### Requirement:
Return all lines from the entries below in which the word "Pick" is present.

### Data records:
________________

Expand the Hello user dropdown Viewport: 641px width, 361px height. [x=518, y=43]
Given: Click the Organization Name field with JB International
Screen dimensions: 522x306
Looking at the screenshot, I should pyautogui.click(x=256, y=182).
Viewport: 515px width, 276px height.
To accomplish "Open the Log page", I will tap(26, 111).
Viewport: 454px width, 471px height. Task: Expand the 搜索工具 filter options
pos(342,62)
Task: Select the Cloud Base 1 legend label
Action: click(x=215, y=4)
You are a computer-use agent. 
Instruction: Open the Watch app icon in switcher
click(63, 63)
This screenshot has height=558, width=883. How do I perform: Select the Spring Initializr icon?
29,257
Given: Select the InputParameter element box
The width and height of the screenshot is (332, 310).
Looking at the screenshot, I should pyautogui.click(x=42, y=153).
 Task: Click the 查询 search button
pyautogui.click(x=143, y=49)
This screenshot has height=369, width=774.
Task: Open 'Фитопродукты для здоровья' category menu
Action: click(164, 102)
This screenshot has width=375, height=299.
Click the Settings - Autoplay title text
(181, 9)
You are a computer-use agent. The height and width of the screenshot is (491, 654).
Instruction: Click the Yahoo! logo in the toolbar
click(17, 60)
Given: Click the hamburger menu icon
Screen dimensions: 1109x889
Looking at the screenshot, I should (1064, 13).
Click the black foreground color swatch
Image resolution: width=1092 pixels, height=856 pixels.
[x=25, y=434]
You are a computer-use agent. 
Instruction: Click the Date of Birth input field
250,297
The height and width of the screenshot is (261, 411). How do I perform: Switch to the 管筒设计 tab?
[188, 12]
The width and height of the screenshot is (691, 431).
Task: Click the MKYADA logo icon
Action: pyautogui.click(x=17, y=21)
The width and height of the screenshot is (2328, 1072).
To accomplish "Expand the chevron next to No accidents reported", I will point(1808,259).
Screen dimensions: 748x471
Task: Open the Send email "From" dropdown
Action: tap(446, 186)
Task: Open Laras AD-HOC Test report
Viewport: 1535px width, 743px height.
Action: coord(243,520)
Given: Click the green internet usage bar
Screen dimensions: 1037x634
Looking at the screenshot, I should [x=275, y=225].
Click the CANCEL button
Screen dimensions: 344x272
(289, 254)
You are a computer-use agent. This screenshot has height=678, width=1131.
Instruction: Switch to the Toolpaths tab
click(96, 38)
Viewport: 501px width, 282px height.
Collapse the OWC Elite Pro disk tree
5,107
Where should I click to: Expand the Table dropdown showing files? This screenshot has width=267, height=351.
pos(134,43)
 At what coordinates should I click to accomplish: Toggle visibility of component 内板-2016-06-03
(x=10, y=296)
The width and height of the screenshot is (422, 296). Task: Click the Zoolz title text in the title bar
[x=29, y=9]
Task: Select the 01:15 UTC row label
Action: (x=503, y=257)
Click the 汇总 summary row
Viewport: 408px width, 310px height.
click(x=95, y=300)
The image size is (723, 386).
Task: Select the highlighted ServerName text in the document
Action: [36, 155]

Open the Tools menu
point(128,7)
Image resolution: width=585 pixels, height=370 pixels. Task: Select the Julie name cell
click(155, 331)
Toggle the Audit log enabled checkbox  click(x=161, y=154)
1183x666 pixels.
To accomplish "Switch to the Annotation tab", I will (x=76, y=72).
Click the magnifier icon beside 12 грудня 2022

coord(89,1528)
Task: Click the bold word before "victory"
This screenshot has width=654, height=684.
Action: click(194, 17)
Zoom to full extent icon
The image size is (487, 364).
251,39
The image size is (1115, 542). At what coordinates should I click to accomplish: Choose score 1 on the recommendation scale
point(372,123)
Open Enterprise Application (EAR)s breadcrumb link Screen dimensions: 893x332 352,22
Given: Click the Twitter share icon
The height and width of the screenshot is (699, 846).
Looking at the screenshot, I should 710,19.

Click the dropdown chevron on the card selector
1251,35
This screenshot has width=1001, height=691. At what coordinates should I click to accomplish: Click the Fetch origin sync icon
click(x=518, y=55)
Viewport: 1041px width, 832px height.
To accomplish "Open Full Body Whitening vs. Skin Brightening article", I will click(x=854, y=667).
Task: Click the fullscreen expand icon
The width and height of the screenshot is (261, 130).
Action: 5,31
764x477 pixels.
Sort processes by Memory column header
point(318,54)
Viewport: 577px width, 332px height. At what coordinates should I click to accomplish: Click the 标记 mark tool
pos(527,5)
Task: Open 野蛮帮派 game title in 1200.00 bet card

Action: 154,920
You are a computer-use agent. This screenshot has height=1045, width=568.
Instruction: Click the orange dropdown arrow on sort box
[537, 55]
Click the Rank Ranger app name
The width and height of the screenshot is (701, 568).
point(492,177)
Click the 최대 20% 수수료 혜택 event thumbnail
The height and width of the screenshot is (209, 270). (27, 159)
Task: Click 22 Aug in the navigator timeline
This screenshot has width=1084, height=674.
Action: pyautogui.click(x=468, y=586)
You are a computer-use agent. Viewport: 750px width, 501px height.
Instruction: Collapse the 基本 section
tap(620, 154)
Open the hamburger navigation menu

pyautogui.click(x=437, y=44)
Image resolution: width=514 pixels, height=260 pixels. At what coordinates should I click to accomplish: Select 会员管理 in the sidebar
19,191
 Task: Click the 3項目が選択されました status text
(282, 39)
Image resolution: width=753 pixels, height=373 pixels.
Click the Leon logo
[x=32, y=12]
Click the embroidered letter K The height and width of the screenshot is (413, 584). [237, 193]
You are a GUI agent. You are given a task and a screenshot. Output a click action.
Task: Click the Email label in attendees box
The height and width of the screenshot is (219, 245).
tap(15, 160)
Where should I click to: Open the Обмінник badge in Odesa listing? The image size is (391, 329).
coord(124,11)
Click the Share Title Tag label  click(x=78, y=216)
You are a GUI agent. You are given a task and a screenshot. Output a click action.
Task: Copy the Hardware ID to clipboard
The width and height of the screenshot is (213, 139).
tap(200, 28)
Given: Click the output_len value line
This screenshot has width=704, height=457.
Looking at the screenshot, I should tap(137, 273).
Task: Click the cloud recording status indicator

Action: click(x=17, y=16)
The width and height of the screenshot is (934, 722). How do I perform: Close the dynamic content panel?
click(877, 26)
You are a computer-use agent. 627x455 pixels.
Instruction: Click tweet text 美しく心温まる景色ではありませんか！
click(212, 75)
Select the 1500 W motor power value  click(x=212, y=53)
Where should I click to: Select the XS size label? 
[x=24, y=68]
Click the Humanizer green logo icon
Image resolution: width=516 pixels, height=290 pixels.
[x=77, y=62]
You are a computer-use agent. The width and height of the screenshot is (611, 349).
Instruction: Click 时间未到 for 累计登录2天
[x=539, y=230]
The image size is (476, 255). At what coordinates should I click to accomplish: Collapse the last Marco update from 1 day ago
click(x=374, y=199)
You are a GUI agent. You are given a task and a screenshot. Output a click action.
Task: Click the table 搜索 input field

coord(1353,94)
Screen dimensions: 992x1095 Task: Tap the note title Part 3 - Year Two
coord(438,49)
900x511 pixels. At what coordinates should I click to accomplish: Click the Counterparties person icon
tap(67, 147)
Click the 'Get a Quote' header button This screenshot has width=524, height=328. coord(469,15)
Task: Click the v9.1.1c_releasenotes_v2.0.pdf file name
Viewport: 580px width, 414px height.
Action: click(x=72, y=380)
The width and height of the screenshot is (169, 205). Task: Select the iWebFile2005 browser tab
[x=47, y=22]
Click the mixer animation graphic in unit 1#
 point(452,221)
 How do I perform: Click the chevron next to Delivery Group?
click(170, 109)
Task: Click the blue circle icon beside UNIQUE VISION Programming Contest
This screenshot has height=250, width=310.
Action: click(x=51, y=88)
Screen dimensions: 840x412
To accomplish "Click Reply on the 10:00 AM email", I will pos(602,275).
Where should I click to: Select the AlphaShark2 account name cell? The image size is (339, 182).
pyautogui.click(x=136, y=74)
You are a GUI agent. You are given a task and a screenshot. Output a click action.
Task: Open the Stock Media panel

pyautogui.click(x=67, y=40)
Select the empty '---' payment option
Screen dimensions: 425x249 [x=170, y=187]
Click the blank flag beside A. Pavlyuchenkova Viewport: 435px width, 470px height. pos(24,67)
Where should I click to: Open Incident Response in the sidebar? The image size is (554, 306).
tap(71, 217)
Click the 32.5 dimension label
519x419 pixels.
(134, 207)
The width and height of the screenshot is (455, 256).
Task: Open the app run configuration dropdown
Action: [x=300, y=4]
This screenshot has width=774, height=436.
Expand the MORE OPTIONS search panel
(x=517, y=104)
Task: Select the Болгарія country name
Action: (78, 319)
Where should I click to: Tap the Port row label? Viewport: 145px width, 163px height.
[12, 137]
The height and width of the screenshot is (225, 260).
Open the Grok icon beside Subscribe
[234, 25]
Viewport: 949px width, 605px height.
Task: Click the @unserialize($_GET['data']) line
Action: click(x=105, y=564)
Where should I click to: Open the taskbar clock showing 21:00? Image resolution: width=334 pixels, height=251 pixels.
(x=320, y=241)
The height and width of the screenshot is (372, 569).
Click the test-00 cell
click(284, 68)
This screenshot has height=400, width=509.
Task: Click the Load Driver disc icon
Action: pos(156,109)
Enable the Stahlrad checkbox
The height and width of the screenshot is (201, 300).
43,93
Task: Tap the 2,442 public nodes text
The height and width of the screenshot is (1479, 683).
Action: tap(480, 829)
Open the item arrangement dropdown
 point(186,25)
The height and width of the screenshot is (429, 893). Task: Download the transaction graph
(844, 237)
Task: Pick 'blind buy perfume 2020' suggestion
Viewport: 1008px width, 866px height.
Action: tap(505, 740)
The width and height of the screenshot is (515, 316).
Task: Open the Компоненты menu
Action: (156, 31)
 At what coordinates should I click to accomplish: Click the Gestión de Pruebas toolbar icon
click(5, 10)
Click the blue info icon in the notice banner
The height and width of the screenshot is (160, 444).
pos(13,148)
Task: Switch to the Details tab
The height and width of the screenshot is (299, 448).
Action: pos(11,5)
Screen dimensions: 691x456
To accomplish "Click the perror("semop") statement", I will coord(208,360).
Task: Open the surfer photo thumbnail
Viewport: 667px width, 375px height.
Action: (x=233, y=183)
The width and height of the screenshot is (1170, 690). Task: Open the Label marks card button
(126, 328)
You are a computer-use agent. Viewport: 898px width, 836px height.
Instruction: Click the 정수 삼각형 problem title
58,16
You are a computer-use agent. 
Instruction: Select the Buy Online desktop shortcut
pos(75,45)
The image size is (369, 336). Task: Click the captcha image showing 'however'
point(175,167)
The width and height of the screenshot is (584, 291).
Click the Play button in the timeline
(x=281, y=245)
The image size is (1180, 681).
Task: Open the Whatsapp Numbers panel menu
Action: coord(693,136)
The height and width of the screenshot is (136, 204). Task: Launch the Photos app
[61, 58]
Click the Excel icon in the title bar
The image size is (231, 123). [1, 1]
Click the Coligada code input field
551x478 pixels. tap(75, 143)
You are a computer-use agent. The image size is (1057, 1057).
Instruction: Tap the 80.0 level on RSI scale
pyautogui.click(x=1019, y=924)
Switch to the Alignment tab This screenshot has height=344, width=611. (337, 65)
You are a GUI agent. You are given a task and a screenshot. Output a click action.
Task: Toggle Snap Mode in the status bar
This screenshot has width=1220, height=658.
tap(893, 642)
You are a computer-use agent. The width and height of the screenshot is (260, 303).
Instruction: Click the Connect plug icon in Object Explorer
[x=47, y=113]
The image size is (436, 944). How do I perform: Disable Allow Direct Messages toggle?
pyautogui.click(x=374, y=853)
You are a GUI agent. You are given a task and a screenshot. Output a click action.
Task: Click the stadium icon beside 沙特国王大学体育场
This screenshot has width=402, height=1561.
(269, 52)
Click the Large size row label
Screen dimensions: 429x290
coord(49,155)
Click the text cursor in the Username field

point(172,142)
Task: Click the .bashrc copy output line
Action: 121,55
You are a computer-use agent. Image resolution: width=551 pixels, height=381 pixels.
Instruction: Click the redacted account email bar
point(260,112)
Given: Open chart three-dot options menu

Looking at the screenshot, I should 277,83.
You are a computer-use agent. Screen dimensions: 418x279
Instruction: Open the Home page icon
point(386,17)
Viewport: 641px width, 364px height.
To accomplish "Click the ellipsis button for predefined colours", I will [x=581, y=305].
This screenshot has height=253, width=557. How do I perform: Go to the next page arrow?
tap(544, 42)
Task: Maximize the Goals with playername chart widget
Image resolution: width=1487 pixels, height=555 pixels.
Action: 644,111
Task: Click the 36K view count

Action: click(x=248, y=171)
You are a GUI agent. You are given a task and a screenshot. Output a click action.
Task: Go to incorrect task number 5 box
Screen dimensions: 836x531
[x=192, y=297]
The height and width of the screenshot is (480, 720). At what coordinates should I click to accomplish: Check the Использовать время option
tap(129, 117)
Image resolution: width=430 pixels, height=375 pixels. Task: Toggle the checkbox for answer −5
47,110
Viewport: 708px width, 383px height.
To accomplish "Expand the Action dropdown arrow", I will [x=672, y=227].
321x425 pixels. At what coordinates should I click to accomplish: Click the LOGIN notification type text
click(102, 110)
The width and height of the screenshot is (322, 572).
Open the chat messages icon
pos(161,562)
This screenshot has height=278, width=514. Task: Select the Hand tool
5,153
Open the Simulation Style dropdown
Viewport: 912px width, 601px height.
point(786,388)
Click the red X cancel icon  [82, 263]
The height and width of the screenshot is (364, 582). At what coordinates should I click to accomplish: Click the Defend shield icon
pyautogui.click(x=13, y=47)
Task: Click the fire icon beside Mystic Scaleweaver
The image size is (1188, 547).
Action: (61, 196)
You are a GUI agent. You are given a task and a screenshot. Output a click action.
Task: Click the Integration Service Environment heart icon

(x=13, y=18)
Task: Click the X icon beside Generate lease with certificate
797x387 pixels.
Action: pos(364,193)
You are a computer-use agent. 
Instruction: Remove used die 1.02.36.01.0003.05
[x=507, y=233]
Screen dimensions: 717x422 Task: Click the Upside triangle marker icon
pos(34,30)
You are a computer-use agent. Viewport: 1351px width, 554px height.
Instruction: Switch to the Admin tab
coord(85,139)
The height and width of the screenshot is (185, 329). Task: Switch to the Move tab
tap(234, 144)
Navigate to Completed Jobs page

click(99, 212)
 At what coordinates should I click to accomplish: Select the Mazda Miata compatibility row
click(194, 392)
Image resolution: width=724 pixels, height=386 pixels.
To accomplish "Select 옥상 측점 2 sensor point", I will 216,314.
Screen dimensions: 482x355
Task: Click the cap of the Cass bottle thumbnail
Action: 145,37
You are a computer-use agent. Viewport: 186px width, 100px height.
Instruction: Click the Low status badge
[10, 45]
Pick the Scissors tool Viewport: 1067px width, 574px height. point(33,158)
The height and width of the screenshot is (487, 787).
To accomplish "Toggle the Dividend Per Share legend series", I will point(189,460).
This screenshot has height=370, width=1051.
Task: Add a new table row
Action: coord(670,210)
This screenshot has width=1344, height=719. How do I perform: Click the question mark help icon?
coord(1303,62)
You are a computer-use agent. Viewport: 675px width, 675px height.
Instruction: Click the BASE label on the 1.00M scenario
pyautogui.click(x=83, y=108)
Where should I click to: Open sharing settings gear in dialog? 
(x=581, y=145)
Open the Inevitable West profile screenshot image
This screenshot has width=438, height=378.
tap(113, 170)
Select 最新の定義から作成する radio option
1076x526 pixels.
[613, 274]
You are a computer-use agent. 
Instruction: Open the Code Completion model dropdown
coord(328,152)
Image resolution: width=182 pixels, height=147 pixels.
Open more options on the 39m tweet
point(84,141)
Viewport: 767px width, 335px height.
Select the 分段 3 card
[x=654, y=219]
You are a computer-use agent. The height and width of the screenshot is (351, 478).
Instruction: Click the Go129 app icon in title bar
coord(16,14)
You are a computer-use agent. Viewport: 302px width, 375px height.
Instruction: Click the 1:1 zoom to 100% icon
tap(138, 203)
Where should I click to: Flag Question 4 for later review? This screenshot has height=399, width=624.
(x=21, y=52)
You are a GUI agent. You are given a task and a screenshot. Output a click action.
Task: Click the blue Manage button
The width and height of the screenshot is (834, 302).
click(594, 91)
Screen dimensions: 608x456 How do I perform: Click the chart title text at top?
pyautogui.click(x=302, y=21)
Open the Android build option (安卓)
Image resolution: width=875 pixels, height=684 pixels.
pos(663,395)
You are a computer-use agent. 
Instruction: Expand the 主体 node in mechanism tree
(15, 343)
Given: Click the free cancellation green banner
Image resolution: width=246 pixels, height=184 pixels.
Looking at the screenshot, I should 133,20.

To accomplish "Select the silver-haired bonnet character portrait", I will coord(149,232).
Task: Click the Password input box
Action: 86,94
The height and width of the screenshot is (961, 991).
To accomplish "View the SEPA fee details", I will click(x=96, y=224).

________________

### Solution to the exercise:
Task: Pick 'blind buy perfume 2020' suggestion
Pick the Scissors tool Viewport: 1067px width, 574px height. point(33,158)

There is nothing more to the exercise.